06/06/2012 13h18 – Atualizado em 06/06/2012 13h18
Raquel Fernandes / Correio do Cone Sul
A indígena Crescencia Martins, de 25 anos, tem uma missão todas às quartas-feiras. Dedica-se para 20 crianças e adolescentes para ensiná-los à arte de confeccionar pulseiras, brincos e diversos produtos artesanais.
Crescencia também atua como a gente de saúde na Aldeia Amambai e relata que problemas, como o uso de drogas, têm contribuído para o aumento da violência dentro da comunidade.
Por meio da arte, a indígena encontrou uma forma de ajudar os jovens indígenas que estavam envolvidos com drogas. “Além de fazermos os trabalhos, a gente sempre orienta eles sobre o risco do uso de drogas. A gente tenta trazer todos esses jovens que estão envolvidos com isso [drogas], para vir pra cá. Às vezes eu trago um texto para a gente conversar sobre ele.” Ela conta que os jovens têm aceitado bem a oficina. “A gente vê que eles gostam de vir pra cá.”, relata Crescencia.
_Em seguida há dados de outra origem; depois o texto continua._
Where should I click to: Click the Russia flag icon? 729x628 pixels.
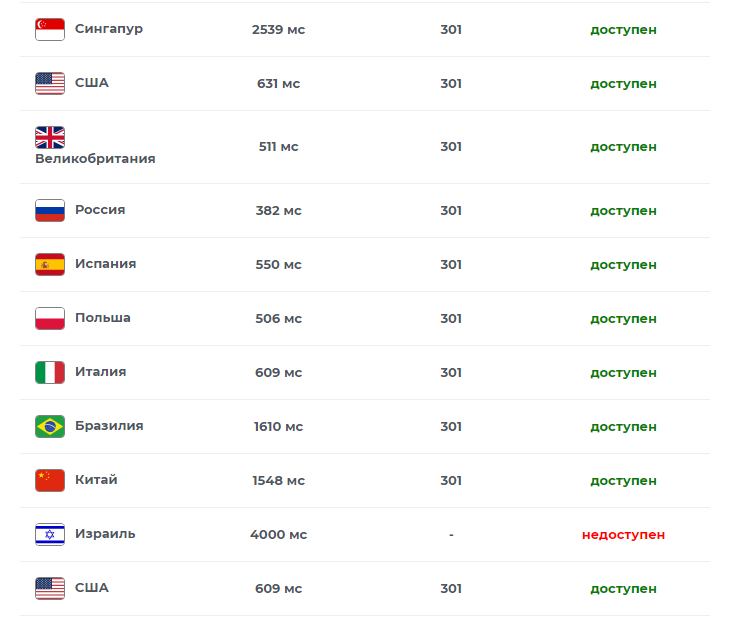(x=50, y=210)
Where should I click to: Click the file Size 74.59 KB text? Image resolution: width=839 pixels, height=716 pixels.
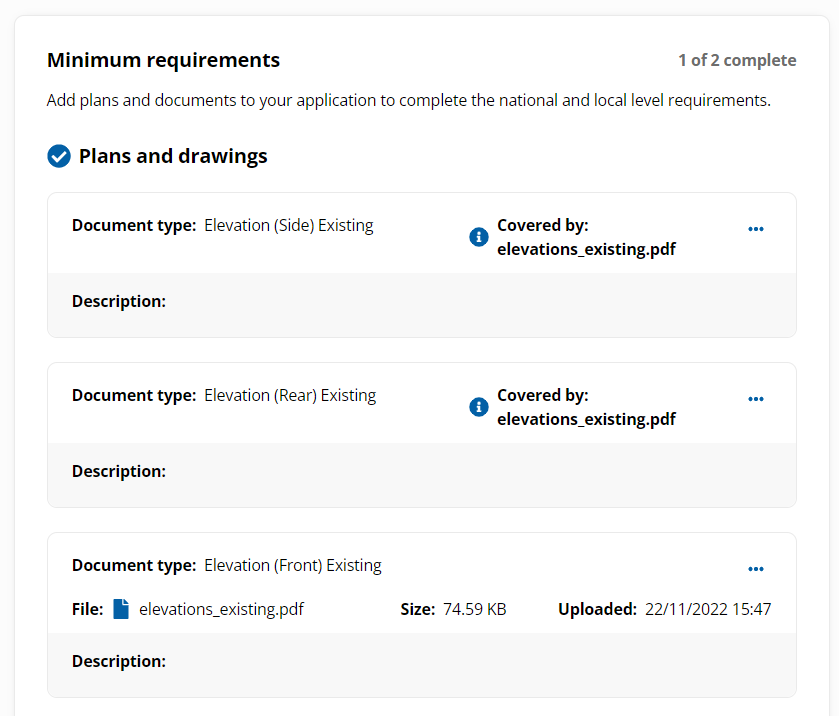tap(474, 609)
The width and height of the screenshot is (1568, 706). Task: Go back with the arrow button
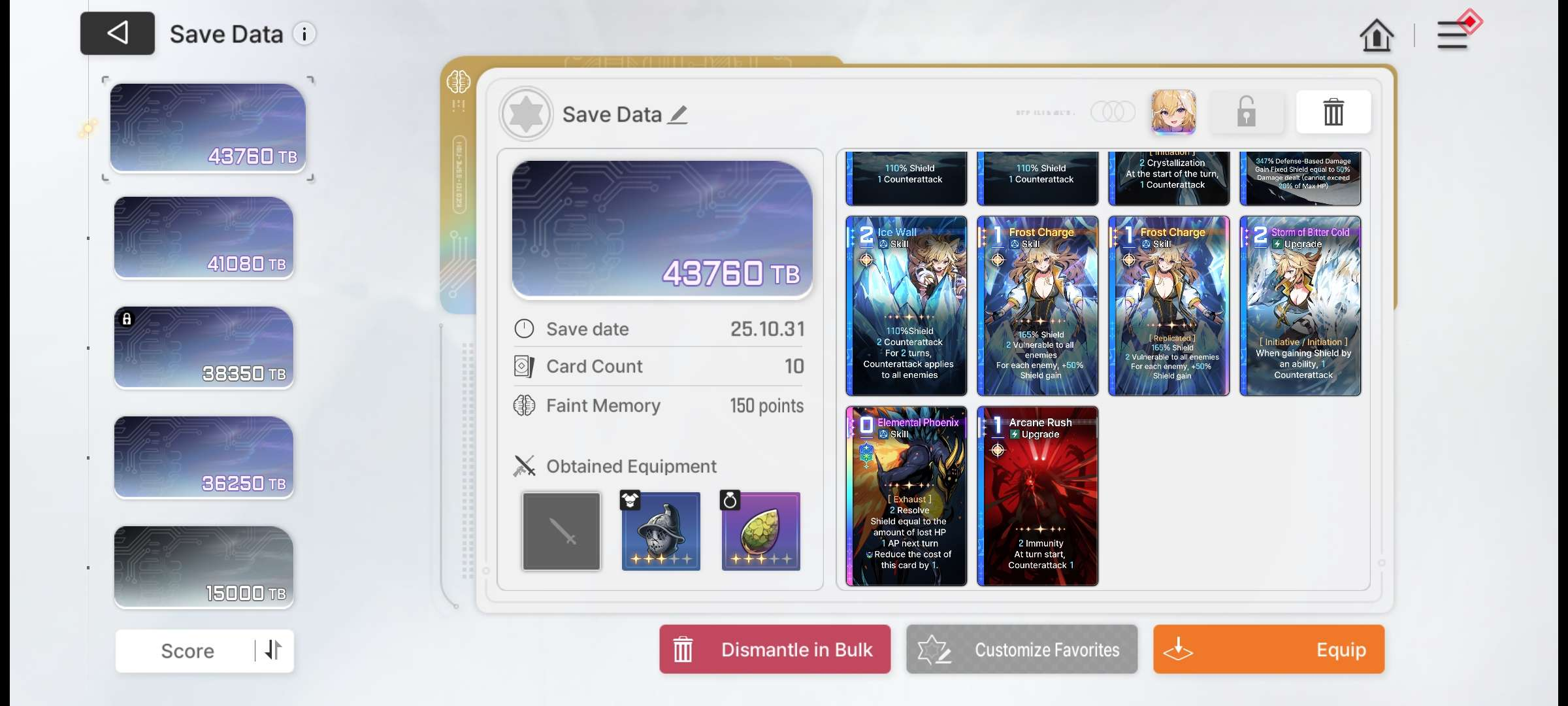pyautogui.click(x=118, y=33)
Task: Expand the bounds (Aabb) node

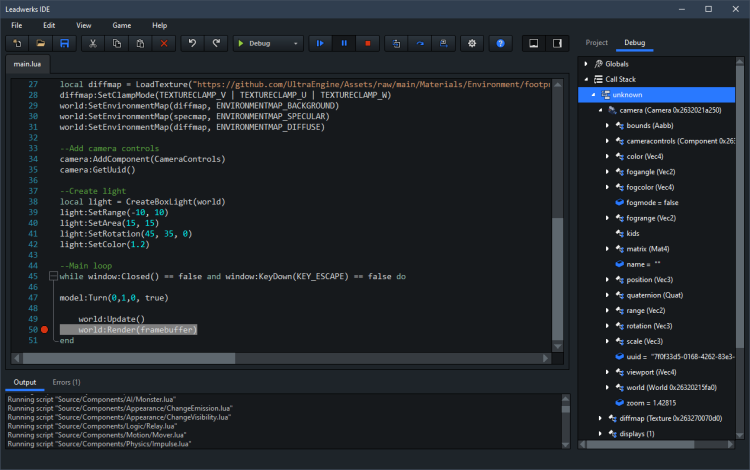Action: [x=608, y=126]
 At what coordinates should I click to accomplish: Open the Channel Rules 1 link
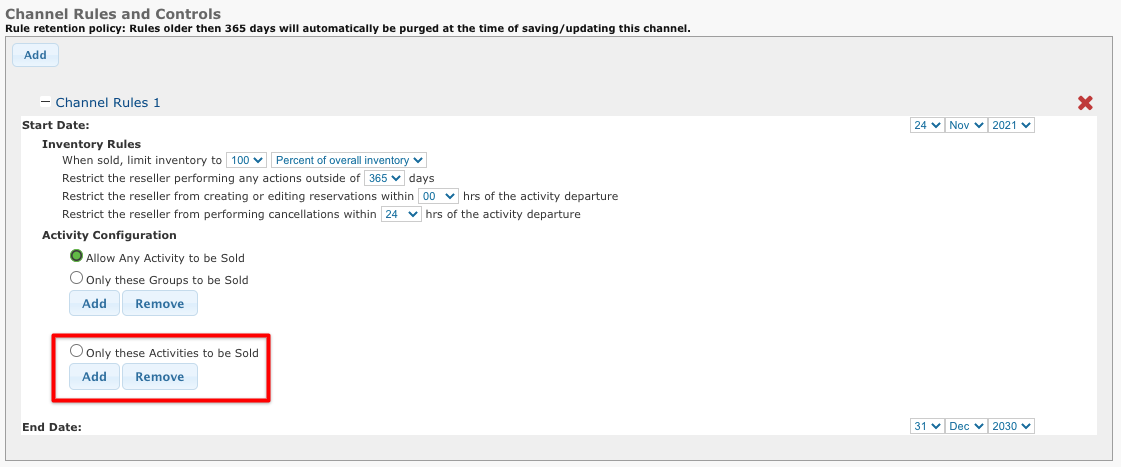108,102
A aldeia Amambai é a maior do município e conta com uma população de cerca de 10 mil índios.
Oportunidade
Para comunidades que desenvolvem trabalhos artesanais, A Caixa Econômica Federal está com um edital aberto para o programa de apoio ao artesanato brasileiro. O programa tem como objetivo proporcionar o desenvolvimento de comunidades artesãs e de sua sustentabilidade, a valorização do artesanato tradicional e da cultura brasileira, contemplando todo o processo produtivo, desde a aquisição de matéria-prima até a comercialização do produto.